Published : 13 May 2025, 04:00 PM
Hinting at reducing the deficit in the budget for the next fiscal year 2025-2026, Finance Advisor Salehuddin Ahmed has said the policy of implementing mega projects by borrowing money is not part of his strategy.
He made the remarks following a meeting of the Advisory Council on Government Procurement on Tuesday.
Former finance minister Abul Hassan Mahmood Ali had set a budget of Tk 7.97 trillion for the 2024-2025 fiscal year with an estimated deficit of Tk 2.51 trillion.
However, his budget focused on austerity to avoid potential economic risks.
Within two months of the budget’s announcement, the Awami League government fell.
The interim government formed in August pursued the previous regime’s austerity policy in a stronger way.
However, the finance advisor did not answer the question of whether the budget for the next fiscal year will be smaller in size than the ongoing one.
He said, "You will learn the budget’s details in time. We will not leave a big gap or deficit in the implementation of the budget. We will implement a realistic ADP (Annual Development Plan).
“We will not implement big projects by borrowing money. There will be some deficit in the budget, but we are not going to implement the budget by taking bank loans or printing currency notes."
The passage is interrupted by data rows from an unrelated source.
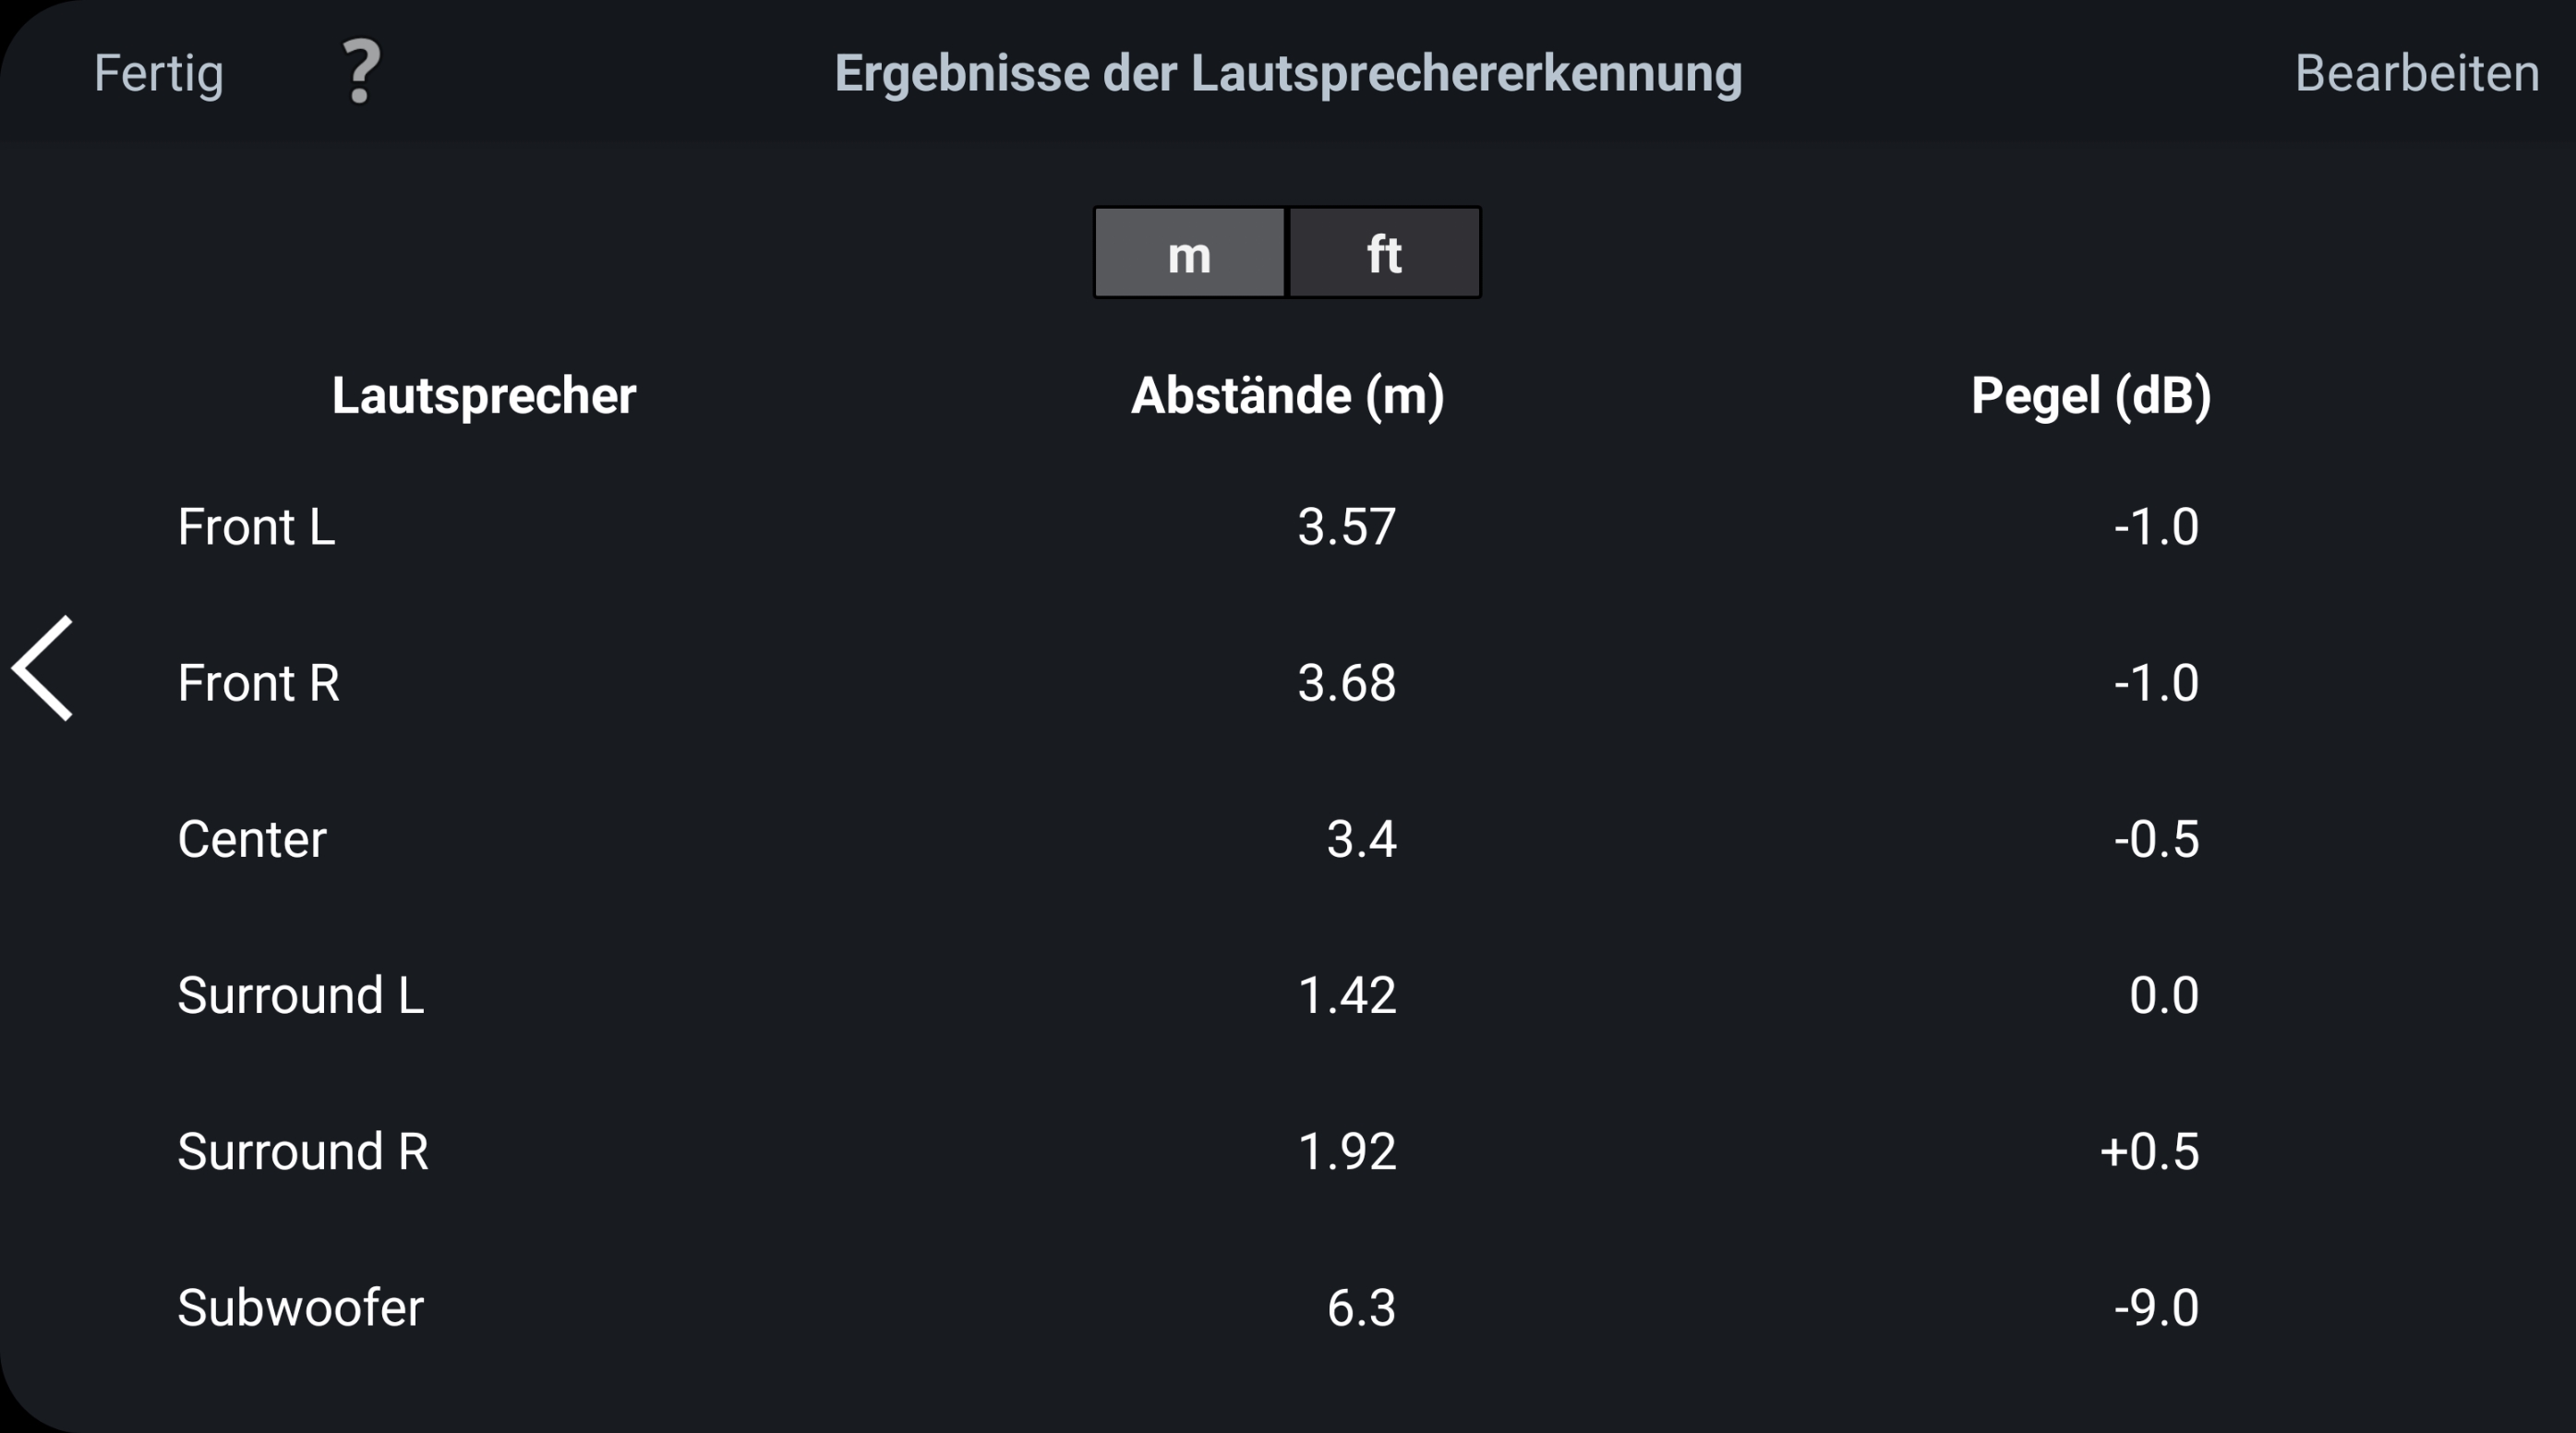Tap Fertig to finish
Viewport: 2576px width, 1433px height.
(x=158, y=73)
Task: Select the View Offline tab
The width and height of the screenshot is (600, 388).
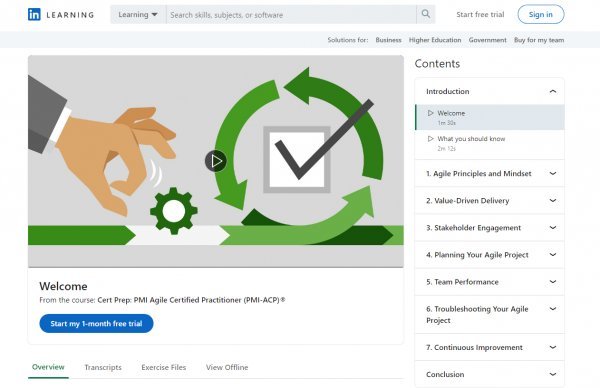Action: [227, 367]
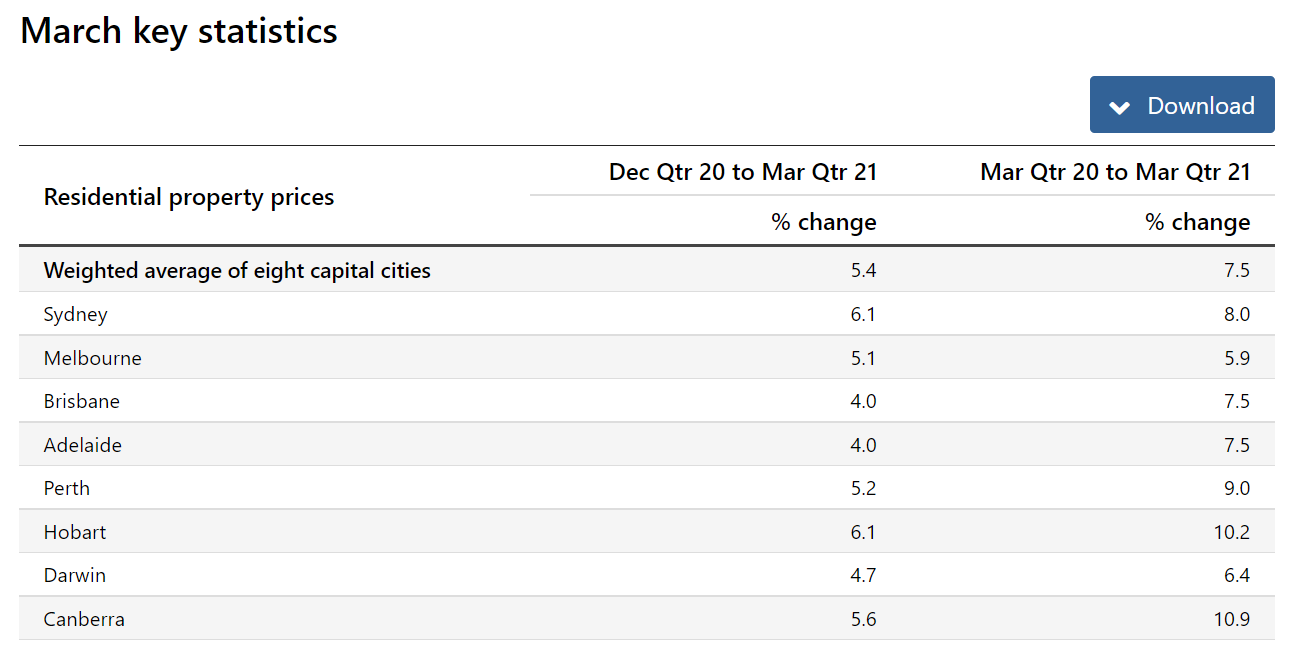Image resolution: width=1293 pixels, height=666 pixels.
Task: Click the 'Residential property prices' column header
Action: click(x=188, y=196)
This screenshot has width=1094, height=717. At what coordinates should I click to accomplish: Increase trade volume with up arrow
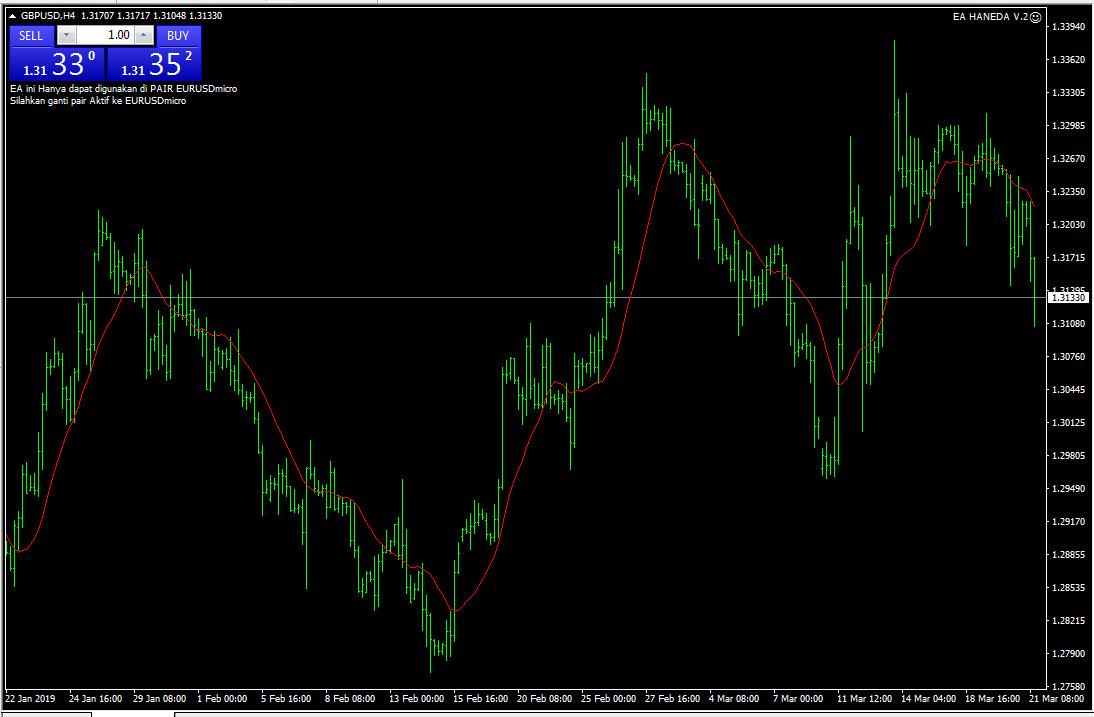coord(143,35)
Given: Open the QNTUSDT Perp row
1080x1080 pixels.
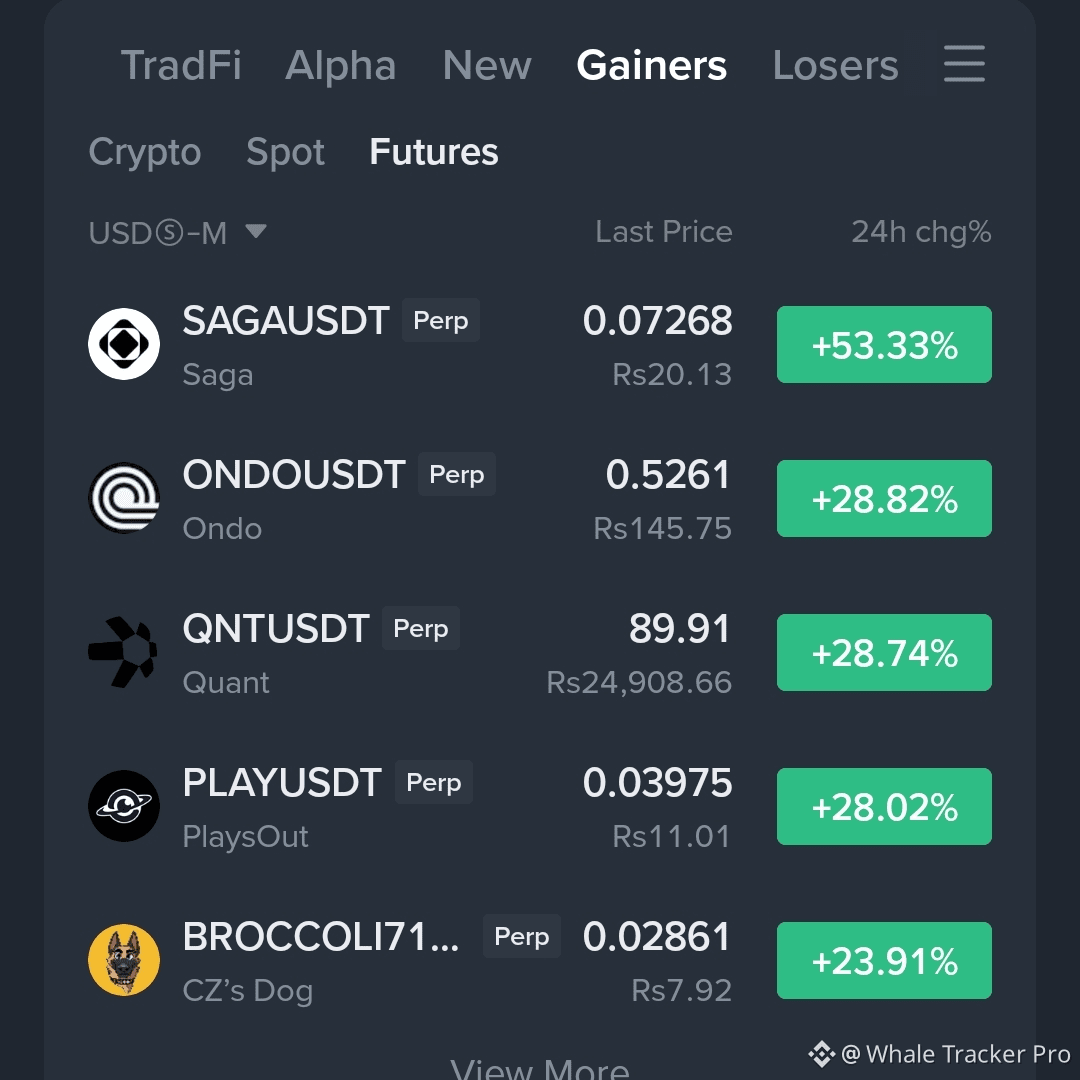Looking at the screenshot, I should pos(540,652).
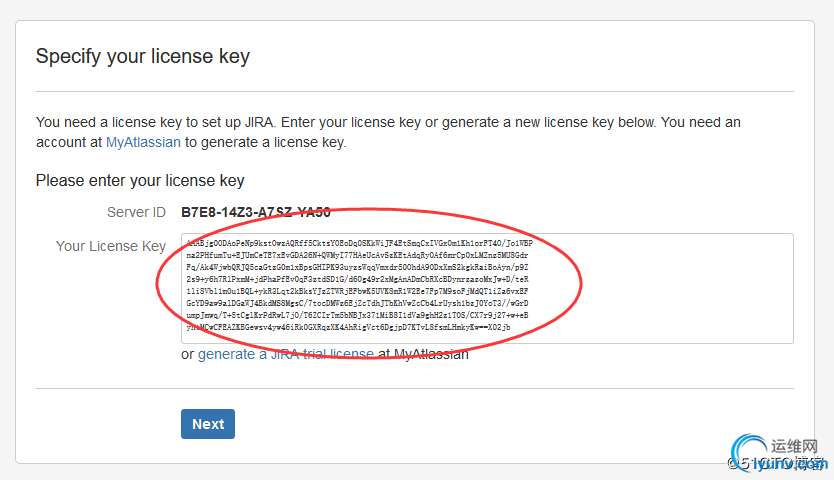Screen dimensions: 834x480
Task: Click the license key line starting with GcYD9
Action: [357, 303]
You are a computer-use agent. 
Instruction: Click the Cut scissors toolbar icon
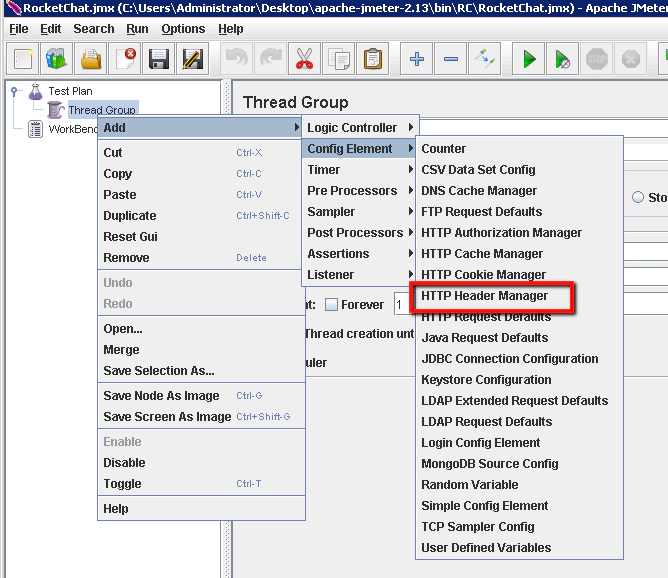(305, 60)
Regarding the splitting of the National Board of Revenue’s (NBR) policy and revenue departments, the advisor said: "This has been done while keeping the interests of NBR officials fully protected. According to the terms of reference, the NBR remains as it is. The policy and the revenue administration are not the same per the international standard."
“The policy division requires professional individuals with knowledge of the economy, statistics, and the country's GDP. Now if the NBR has to work on the policy, there is also a conflict of interest."
Although this was done to maintain international standards, discussions were held with NBR officials and other relevant stakeholders, Salehuddin said.
Referring to the revenue collection situation, the advisor said: "The revenue collected so far is 2 percent more than the previous financial year. There is nothing to be disappointed about."
In the meeting, 10 out of 12 procurement proposals put forward by ministries were approved. Prominent among them is the purchase of a cargo of LNG from Gunvor Singapore, alongside the commerce ministry’s proposal to buy 11 million litres of rice bran oil at Tk 161 per litre for the Trading Corporation of Bangladesh (TCB).